Bit of a dry post coming up, but when you consider I blew my Sunday on this it might make sense. Curiosity got the better of me today and I spent most of it playing with convolutions with OpenCL on a GPU - I had a pretty fast implementation but wanted to compare it with some other ideas I had.
As it turned out, the implementation I had was the fastest after-all, although I tweaked it a tiny bit during the process.
For kernels at 3x3 (or 7x7 for 4-channel UBYTE images), a simple 2d implementation is very slightly faster than a more complex algorithm.
For non-separable convolution, a complex implementation which uses a rolling buffer is over 3x faster than a naive implementation, at least up to sizes of 31x31.

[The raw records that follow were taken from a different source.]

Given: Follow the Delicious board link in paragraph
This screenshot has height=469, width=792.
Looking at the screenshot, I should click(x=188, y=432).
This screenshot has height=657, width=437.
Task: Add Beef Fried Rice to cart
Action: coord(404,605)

For separable convolution, my complex implementation is up to 2.5x faster than a naive implementation.
My separable convolution implementation reads 16x16 blocks of image into local memory and then each thread generates all results from the local memory in one pass - e.g. for up to 7x7 convolution it reads 2x16x16 blocks, for up to 15x15 convolution it reads 3x16x16 blocks, and so on i.e. you need the 16x16 data plus 'kernel radius' pixels each size. It uses transpose for the Y convolution case during load and saving of the data but the processing is identical. It also uses the trick of offsetting the odd rows of the data so they avoid local memory contention when they might otherwise - e.g. when the number of bocks being read is even.
FWIW for 640x480 image on a GTX 480 A single channel FLOAT 31x31 separable convolution is about 190uS, or 470uS for naive version. For UBYTE 177uS vs 470uS. For a 4 channel image the timings are 413uS, 916uS, 389uS, and 465uS respectively. So larger (byte size) images gain more - presumably from the reduction in memory reads and lower cache loading.
Actually - yesterday I started working on a JOCL based image processing library that I intend to drop on google code at some point - and this investigation was part of that. More should be forthcoming on that soon although right now I just don't have enough put together to be much use.